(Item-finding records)

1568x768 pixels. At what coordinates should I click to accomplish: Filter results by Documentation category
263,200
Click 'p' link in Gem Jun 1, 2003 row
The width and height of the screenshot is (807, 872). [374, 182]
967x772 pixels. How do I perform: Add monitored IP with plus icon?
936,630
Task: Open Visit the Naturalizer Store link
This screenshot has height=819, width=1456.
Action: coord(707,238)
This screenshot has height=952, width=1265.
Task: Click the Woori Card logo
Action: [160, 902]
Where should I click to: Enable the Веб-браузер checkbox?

◆ **Exercise requirements**
Revise the item-finding data above so that every occurrence of "pixels" becomes "px", keeping all other text unchanged.

◆ **Result of the task**
1568x768 px. At what coordinates should I click to accomplish: Filter results by Documentation category
263,200
Click 'p' link in Gem Jun 1, 2003 row
The width and height of the screenshot is (807, 872). [374, 182]
967x772 px. How do I perform: Add monitored IP with plus icon?
936,630
Task: Open Visit the Naturalizer Store link
This screenshot has height=819, width=1456.
Action: coord(707,238)
This screenshot has height=952, width=1265.
Task: Click the Woori Card logo
Action: [160, 902]
Where should I click to: Enable the Веб-браузер checkbox?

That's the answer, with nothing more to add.